# Need help on starting



## Sanfran (Dec 17, 2012)

Im thinking about paying 2000$ for electrician school here in the bay area as a back up plan, if I can't get in the union or should I just try to get in the union without the school? I would have to drop the school, if I do manage to get in the union. What do you guys think?


----------



## HARRY304E (Sep 15, 2010)

Sanfran said:


> Im thinking about paying 2000$ for electrician school here in the bay area as a back up plan, if I can't get in the union or should I just try to get in the union without the school? I would have to drop the school, if I do manage to get in the union. What do you guys think?


If you can get in the union then they will send you to school otherwise just spend the money and go for it,,Just don't wait around.

Welcome to the forum......:thumbup::thumbup:


----------



## uconduit (Jun 6, 2012)

What value do you hope to get from a trade school that costs $2,000? Do you believe it will it help you get a union job? I do not believe it will help you get into a union apprenticeship. Maybe if you are absolutely green and have never used a drill, wrench, screwdriver, it might be beneficial. 

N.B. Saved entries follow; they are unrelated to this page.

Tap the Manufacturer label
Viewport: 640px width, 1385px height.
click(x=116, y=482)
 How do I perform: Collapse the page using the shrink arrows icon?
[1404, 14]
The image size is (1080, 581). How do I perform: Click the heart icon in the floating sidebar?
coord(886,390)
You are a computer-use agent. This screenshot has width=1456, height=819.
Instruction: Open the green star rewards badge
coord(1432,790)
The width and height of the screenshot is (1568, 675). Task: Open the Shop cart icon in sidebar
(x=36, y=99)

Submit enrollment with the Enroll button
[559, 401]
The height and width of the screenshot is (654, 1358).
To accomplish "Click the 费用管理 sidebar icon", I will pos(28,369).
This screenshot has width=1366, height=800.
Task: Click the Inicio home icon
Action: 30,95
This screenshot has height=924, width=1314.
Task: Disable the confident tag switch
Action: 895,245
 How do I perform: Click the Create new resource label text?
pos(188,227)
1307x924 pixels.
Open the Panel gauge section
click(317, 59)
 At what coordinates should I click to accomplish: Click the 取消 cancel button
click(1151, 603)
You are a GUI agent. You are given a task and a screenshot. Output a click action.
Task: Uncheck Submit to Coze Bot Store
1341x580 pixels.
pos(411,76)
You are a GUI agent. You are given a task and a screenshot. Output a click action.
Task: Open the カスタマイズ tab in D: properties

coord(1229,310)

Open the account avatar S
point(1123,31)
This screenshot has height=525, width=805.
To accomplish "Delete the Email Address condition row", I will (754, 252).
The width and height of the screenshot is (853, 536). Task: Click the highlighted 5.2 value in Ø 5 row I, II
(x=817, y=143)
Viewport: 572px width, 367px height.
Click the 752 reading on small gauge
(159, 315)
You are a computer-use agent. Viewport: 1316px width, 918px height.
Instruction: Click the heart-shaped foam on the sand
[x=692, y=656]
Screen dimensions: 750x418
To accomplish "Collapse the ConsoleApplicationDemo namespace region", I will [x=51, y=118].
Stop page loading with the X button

$2,000 is a lot of money that would be spent at a school where you cannot transfer the units. Have you thought about maybe taking welding at a community college? People who have went through the union apprenticeship and have marketable welding skills make appreciably more money as electrician-welders on large projects after they have completed their apprenticeship compared to non-welder positions. The only caveat there is that you have to weld.

I'm sure that there are better ways that you can spend the $2,000. If you get into the apprenticeship you may be required to purchase your books and tools and that can run you about $1,000 or so combined.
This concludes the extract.